**Given request 1**
Translate this sentence from the pull request description into Spanish: "Files written before the noise-fingerprint fields existed continue to load unchanged."
**Given request 2**
Rename "PyMatching" to "MWPM" in the pull request description, from "Adds a file-based" up to and including "reproducible reference inputs.".

**Selected passage**
-.-.-
Add offline decoding from Stim detector-sample files by kvmto · Pull Request #83 · NVIDIA/Ising-Decoding

kvmto · 2026-05-28T15:31:04Z

Summary

Adds a file-based path that decodes Stim detector samples (samples_{X,Z}.dets + metadata_{X,Z}.json) with the same Ising pre-decoder + PyMatching pipeline used in-memory, plus a generator workflow for reproducible reference inputs.

What's new

qec/surface_code/stim_sample_io.py — on-disk Stim sample contract, with structural and optional noise-fingerprint validation against a rebuilt memory circuit before decoding.
data/predecoder_transform.py — canonical Stim detectors → (trainX, x_syn_diff, z_syn_diff) transform; shared by the file-based datapipe and the buffer-fused GPU module. A parity test in tests/test_offline_stim_decoding.py enforces algorithmic equality.
workflows/run.py — new workflow.task=generate_stim_data and PREDECODER_DECODE_MODE controls: pymatching_only (baseline; loads torch.nn.Identity(), no checkpoint required) and ising_decoding_pymatching (Ising pre-decoder + PyMatching).
scripts/offline_smoketest.sh + tests/test_offline_stim_decoding.py — end-to-end smoke and IO/transform/decoder coverage.
README.md + cookbook/predecoder.ipynb — file contract docs, BYO-samples instructions, generator usage, strict-validation semantics.

Plumbing through data/datapipe_stim.py, data/factory.py, evaluation/{inference,logical_error_rate}.py, export/generate_test_data.py, scripts/local_run.sh; opt-in [Inference Summary] JSON marker via PREDECODER_EMIT_INFERENCE_SUMMARY=1 for downstream tooling.

Validation behaviour

Structural mismatches (distance, rounds, basis, orientation, detector count, observable presence) are always fatal.
Noise mismatches (p_error, noise_model_sha256) are fatal by default; downgrade to warnings with PREDECODER_STIM_STRICT_NOISE=0 (for p_error sweeps / calibration studies).
Files written before the noise-fingerprint fields existed continue to load unchanged.

Smoke test

Ran end-to-end against the shipped checkpoints at both supported windows. Numbers line up with the reference example in README.md.
-.-.-
**Supplied material**
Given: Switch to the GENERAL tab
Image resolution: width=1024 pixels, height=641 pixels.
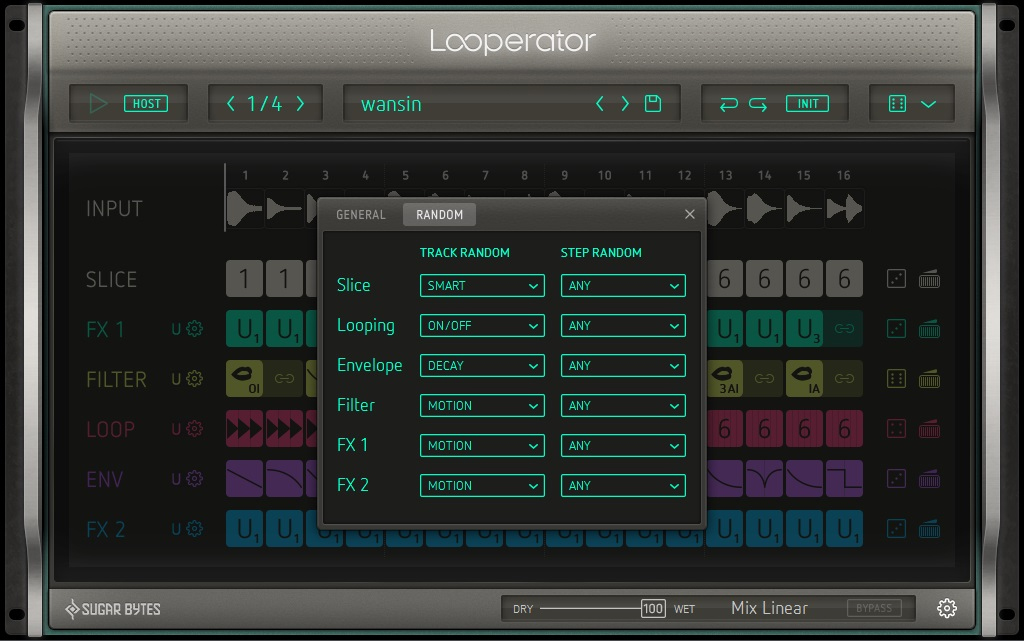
-.-.-
**Correct answer 1**
Los archivos escritos antes de que existieran los campos de huella de ruido siguen cargándose sin cambios.

**Correct answer 2**
Adds a file-based path that decodes Stim detector samples (samples_{X,Z}.dets + metadata_{X,Z}.json) with the same Ising pre-decoder + MWPM pipeline used in-memory, plus a generator workflow for reproducible reference inputs.